The square root function is a common mathematical function characterized by the radical symbol "√." It is important to understand the properties and constraints when dealing with square roots, particularly in relation to the domain, or set of possible input values.

For a square root function of the form \( \sqrt{4-x} \), the expression inside the square root (known as the radicand) must be non-negative to yield a real number. This is because the square root of a negative number is not defined in the set of real numbers.

To find the valid input values for the square root function, we solve the inequality:

• \( 4-x \geq 0 \)

Rearranging gives us \( x \leq 4 \), meaning any input value for \( x \) must be less than or equal to 4. This restriction ensures that the square root is always taking the root of a non-negative number, staying within the real number system. In this particular function, the square root is the numerator of a fraction, meaning this constraint must be satisfied for the fraction to be defined.

Rational functions are comprised of a numerator and a denominator, each of which can be any polynomial expression. The domain of a rational function is all real numbers except for those which make the denominator zero, because division by zero is undefined.

In our specific function \( y=\frac{\sqrt{4-x}}{x} \), the denominator is simply \( x \).

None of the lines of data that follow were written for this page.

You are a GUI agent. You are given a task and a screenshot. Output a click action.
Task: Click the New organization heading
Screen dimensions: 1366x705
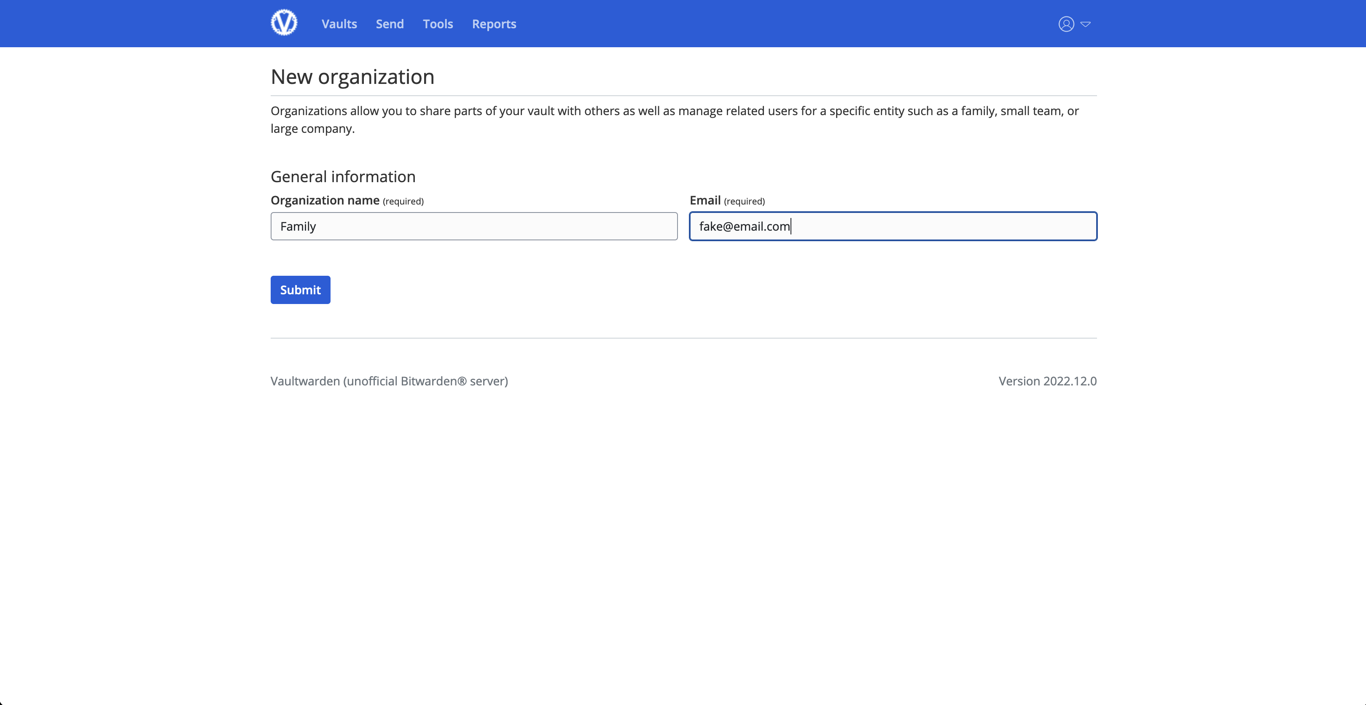click(352, 77)
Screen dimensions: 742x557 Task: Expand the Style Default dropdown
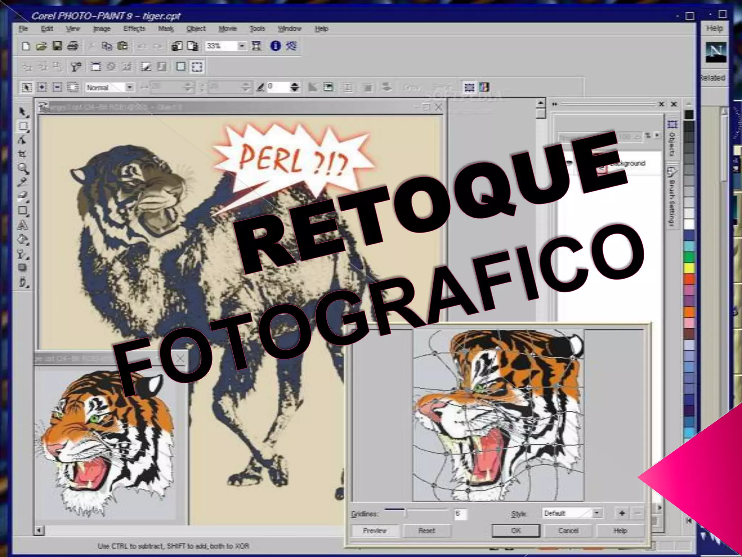[x=596, y=513]
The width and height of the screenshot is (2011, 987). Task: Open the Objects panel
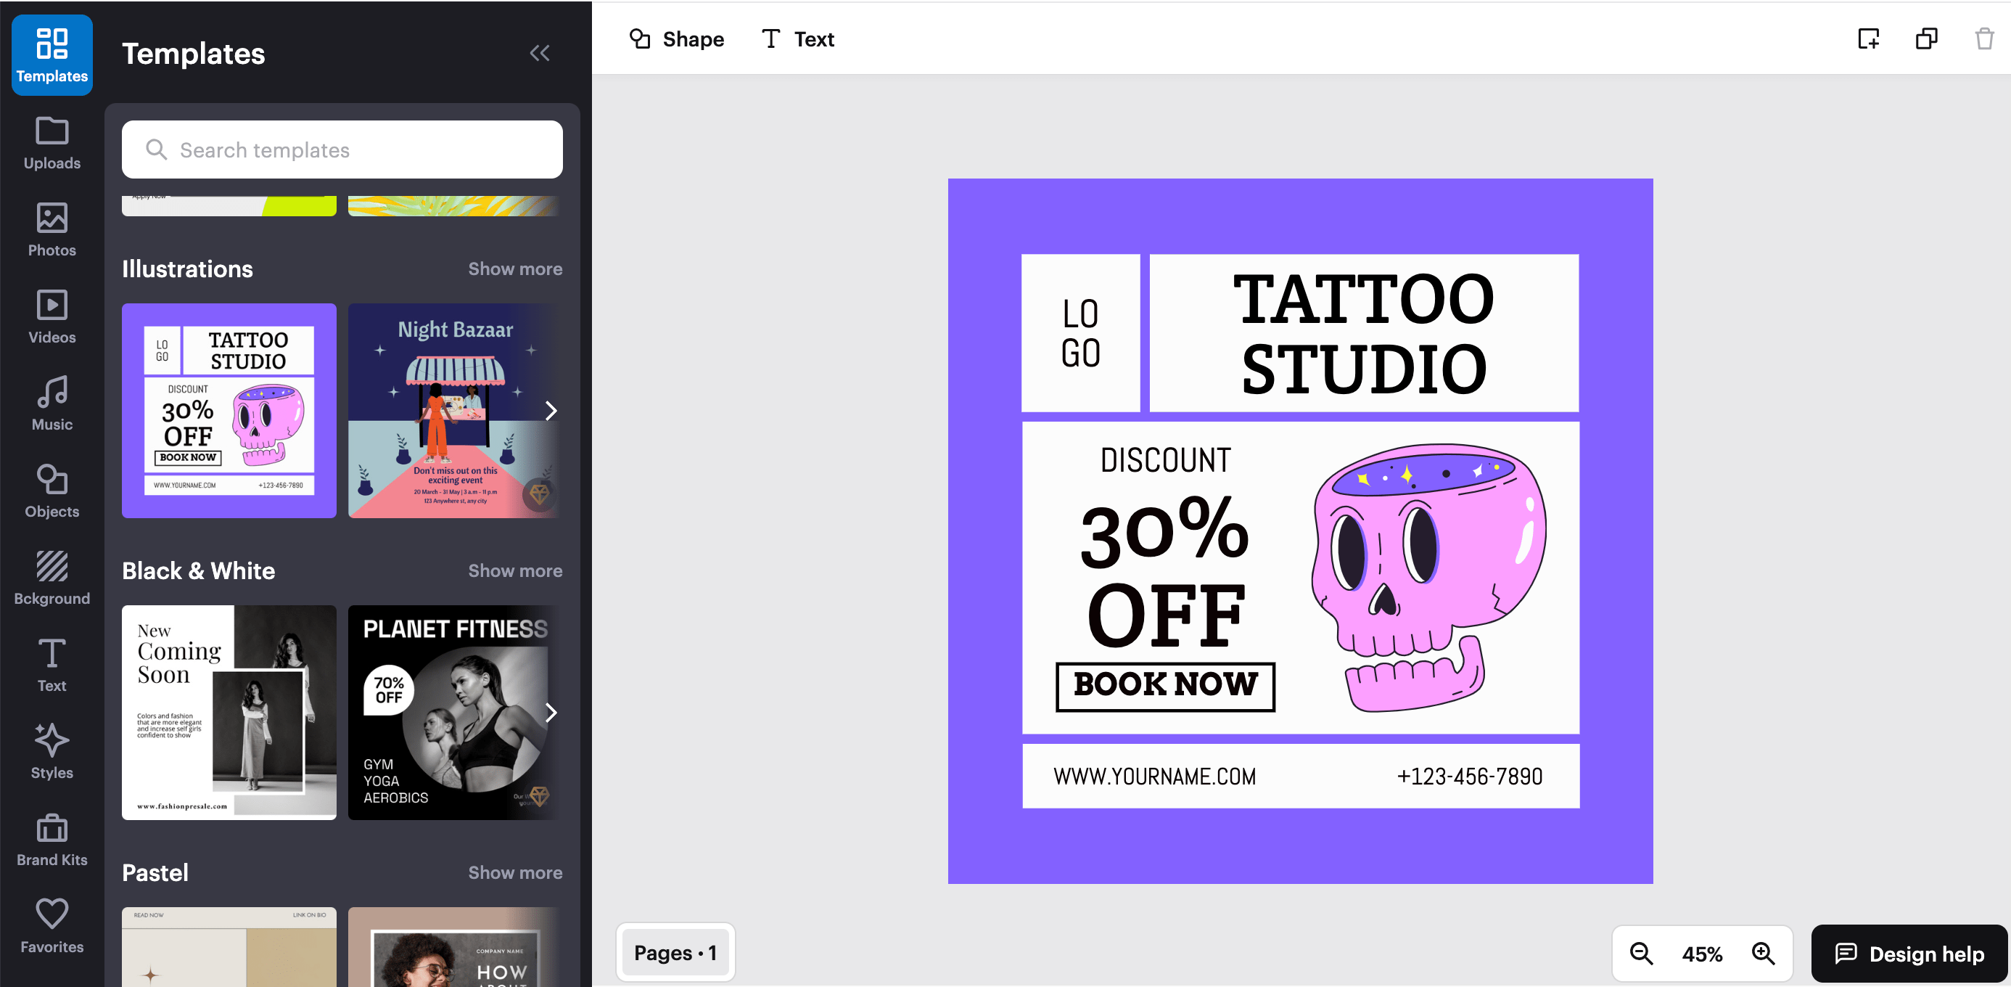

Therefore, we must exclude \( x = 0 \) from the domain.

• This is determined by setting the denominator equal to zero and solving for \( x \):
• \( x = 0 \)

Since dividing by zero is undefined, \( x = 0 \) is not in the domain of the function.

This means the domain consists of all real numbers except zero, combined with the constraint from the square root function.

Inequalities in mathematics involve expressions where values are not necessarily equal, but instead greater than or less than each other. Understanding inequalities is crucial in analyzing functions like the one given in this exercise, as they help define the domain.

For the current function, we have two critical inequalities to consider:

• \( 4-x \geq 0 \)
• \( x eq 0 \)

The solution to the first inequality reveals that \( x \leq 4 \) ensures the radicand is non-negative, while the second inequality eliminates \( x = 0 \) to avoid division by zero.

Combining these inequalities, the domain is identified as all \( x \) such that \(-\infty < x \leq 4\), excluding \( x = 0 \). Therefore, the domain is expressed as \( x \in (-\infty, 0) \cup (0,4] \). This combined result shows all values that make the function well-defined, ensuring both conditions are met simultaneously.